As communication professors and avid reality television watchers, Gabriella Portela, Jessica Delgado and Aileen Izquierdo wanted to figure out how they can tie the two subjects that they love together.

“The idea was for students to be able to have a little bit of fun but understand these concepts – put together those concepts that we see in a textbook and see it on a big screen playing out,” Delgado said.

For Portela, it has been great to watch the transformation of students that questioned the class in the beginning.

“We had a divide in the beginning. We had the loyal Bravo followers that love the show, and this is like a dream to them,” Portela said. “And then we did have a few skeptical students that were like, ‘I don’t watch reality TV,  I don’t like this.’ And then two to three weeks into the class, they come up to us after class and begin to discuss the show and the theories.”

Not all students came in to the class because they loved the show. Many figured it would be an interesting, non-serious communications course.

“I think that through the course, [the students] have been able to see the value of bringing pop culture into the classroom to grasp these concepts,” Delgado said.

At the University of Miami, Professor Martin Nesvig also pushes back against the idea that a class is easy based on its title. His class is quite a breeze, but only because it’s based on the beach.

“The Beach: The Beach as a Place, Space and Event in World Historical Context” dives into the history of beaches globally, studying its landscape, marine life and development. There is also a social justice element in the class. For example, black and Hispanic people had restricted beach access in 1960s Miami.

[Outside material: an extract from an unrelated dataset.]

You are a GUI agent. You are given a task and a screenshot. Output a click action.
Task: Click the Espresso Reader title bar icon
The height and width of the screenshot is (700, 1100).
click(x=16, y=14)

Topics such as climate change and beach spaces for different sexual orientations are also discussed.

According to Nesvig, the idea of the class is to think about all the different structural, geographic, cultural, socio-economic themes that happen on the sand.

“The idea of beaches as a place where you go to hang out, have fun and go on vacation, is something relatively new for the rest of the world. It wasn’t until about the second half of the 19th century that people started thinking of the beach as a place for recreation. Before that, most people in most parts of the world did not view the beach as a fun place to go. In Brazil, for example, the beach was where people threw out the trash,” Nesvig said.

Nesvig was born in San Diego and moved to Miami Beach because of his love for the seaside. He began to teach the course after getting bored teaching the same courses for eight years. The idea for the class came from a friend of his at the University of Wyoming, Arian Bantjes, that passed away in an automobile crash nine years ago.

“He was, like me, a Mexican historian and his favorite thing in life was to go fly fishing,” Nesvig said. “He taught a class on the history of fly fishing and everybody told him, ‘That’s not a real class, that’s an excuse for you to talk about fishing.’ I kind of got the idea from that and I spent a lot of years doing research on all these different ways you can think about the history of beaches.”

As he did research, he realized the possibilities are endless. “I could probably teach this class three semesters in a row and not run out of material. There actually is that much material out there,” he said.

But an actual three-course series does exist at Miami Dade College – though for pot. The cannabis specialist program, offered at the north campus, includes “Biology of Cannabis,” “Chemistry of Cannabis” and “Florida Cannabis Policy and Regulation.” With this program, MDC will be the first college in the state to offer a certification for the medical marijuana industry.

The only course running this semester, though, is on weed laws and regulations. Taught by Professor Ivonne Villar Duran, it sets the foundation for the specialist program. Duran could not be reached for comment, and Dean Michaela Tomova declined to say anything about the program other than it continues to be developed.

Higher education costs a lot of money, so there’s no time for dull lectures. So far this fall, this series of unique college courses are sure to keep students’ attention.

Bianca Marcof is a journalism major at Florida International University. She is interested in multimedia reporting, but her favorite thing to do is write.